= Edward Hubbard (architectural historian) =

British architectural historian

Edward Horton Hubbard (2 July 1937 – 31 May 1989) was an English architectural historian who worked with Nikolaus Pevsner in compiling volumes of the Buildings of England. He also wrote the definitive biography of John Douglas, and played a part in the preservation of Albert Dock in Liverpool.

==Biography==
Edward Hubbard was born in Birkenhead in 1937 and studied architecture at Liverpool University where he discovered that his vocation was for the history of architecture rather than for its practice. When the Victorian Society was founded in 1958, Hubbard became an early member and in 1965 he established its first regional group in Liverpool, acting as its honorary secretary for 13 years. When the group was launched the first speaker was Nikolaus Pevsner, and Hubbard was to work with him for the next 20 years in helping to compile the series of the Buildings of England, and later the Buildings of Wales. He did the preparatory work for the South Lancashire volume, was joint author of the Cheshire volume, and helped to prepare the Staffordshire volume. He wrote the Clwyd volume for the Buildings of Wales which was published in 1986. When they were preparing the Cheshire volume, Hubbard drove Pevsner around the county. In the introduction to the book, Pevsner says of Hubbard, "...his even temper and his psychological treatment of my moments of despondency were invaluable".

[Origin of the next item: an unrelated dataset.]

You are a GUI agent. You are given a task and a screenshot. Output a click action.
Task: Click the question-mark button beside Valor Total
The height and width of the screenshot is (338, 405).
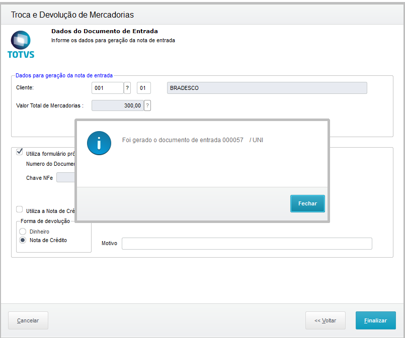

In 1976 Hubbard was elected as a Fellow of the Society of Antiquaries. In 1980, with Michael Shippobottom, he organised an exhibition at the Royal Academy on Lord Leverhulme, which led to the joint publication in 1988 of A Guide to Port Sunlight Village. Hubbard was concerned with conservation, in particular with the upgrading of the listing of Albert Dock in Liverpool from Grade II to Grade I, which resulted in its preservation as a commercial and tourist attraction.

In his work with Pevsner, Hubbard had become an admirer of the works of John Douglas. When he enrolled with the University of Manchester for an MA degree, Douglas was the subject of his thesis. This proved to be a substantial work of scholarship and Hubbard hoped it would be published. However he developed ankylosing spondylitis which led to an increasing degree of disability, and he died in 1989. The work was edited by Peter Howell and published posthumously by the Victorian Society in 1991 as The Work of John Douglas. Hubbard is commemorated in a stained glass memorial window in Westminster Abbey, commissioned by his father.

==Bibliography==

- Pevsner, Nikolaus (2003). "Cheshire"
- Hubbard, Edward (1986). "Clwyd"
- Hubbard, Edward (1991). "The Work of John Douglas"
- Hartwell, Clare (2011). "Cheshire"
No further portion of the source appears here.